As placas de circuito impresso podem conter mais de uma camada de ligações elétricas, conhecidas como faces ou layers. Podendo variar conforme a aplicação e da complexidade do circuito, por exemplo, uma placa mãe de um computador pode ter de 8 a 20 faces.

    1. TIPOS DE MATERIAIS UTILIZADOS

As placas de circuito impresso podem ser produzidas com diferentes tipos de materiais, sendo que cada um possui diferentes características para a sua aplicação, seja ela referente à resistência mecânica, elétrica ou térmica. Para a parte isolante da PCB pode-se utilizar o fenolite, fibra de vidro, fibra de poliéster, filme de poliéster, etc.

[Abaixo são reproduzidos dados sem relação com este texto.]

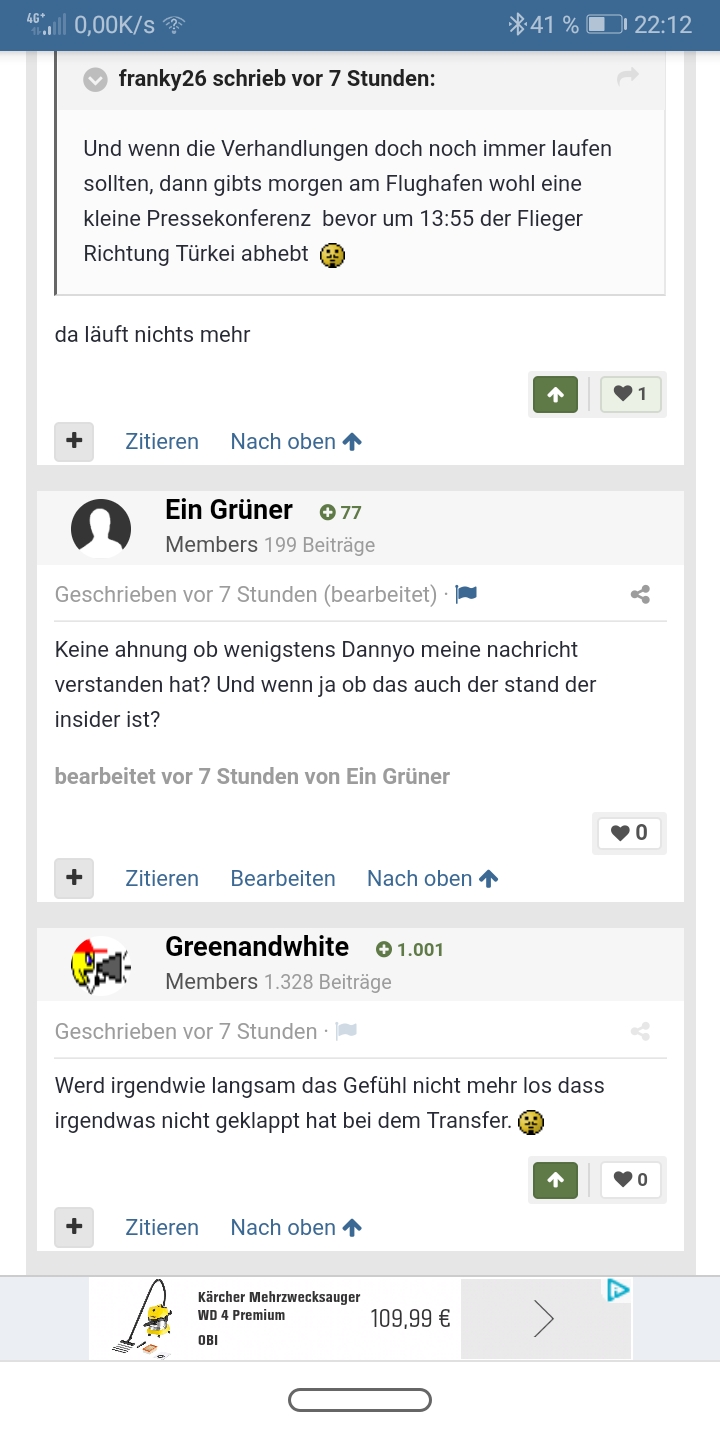Select Bearbeiten on Ein Grüner's post
Viewport: 720px width, 1440px height.
pyautogui.click(x=283, y=878)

Para a composição das ligações elétricas são utilizados o cobre, prata ou ligas a base de ouro, níquel, entre outras.

    1. TÉCNICAS DE CONSTRUÇÃO DE UMA PCB

Uma PCB é produzida a partir de uma lâmina de material isolante, seja ela fenolite, fibra de vidro, fibra de poliéster, filme de poliéster,entre outros, e nesta são gravadas as ligações elétricas do circuito através de caminhos condutivos, conhecidos como trilhas, estas trilhas podem ser adicionadas no material isolante de diversas formas, podendo ser por meio de serigrafia, gravação por meio fotográfico, transferência de imagem, jato abrasivo, deposição metálica, fresagem, etc.

Nos métodos de serigrafia, gravação por meio fotográfico e transferência de imagem, é necessária a corrosão das superfícies metalizadas da placa por mergulhamento ou por jato de solução química. A corrosão somente ocorrerá na superfície nua, isto é na superfície que não está coberta por tinta ou emulsão fotográfica queimada e revelada. Para produção em baixa escala, é utilizado o percloreto de ferro ou persulfato de amônia, para produção industrial onde se requer maior produtividade é utilizado o ácido nítrico e outros, que corroem com maior velocidade o metal.

Para placas que possuem mais de duas faces, cada camada de cobre é produzida separadamente, sendo cada placa podendo ter até duas faces. Após o processo de corrosão ou impressão das trilhas na placa, é feito a união destas placas formando apenas uma placa final através de prensagem, é como um sanduíche de placas. A Figura 3 mostra uma placa de 4 faces antes da união. Para separar as placas é utilizado material isolante para não curto-circuitar as superfícies metálicas. Já a Figura 4 mostra a placa de 4 faces com união concretizada.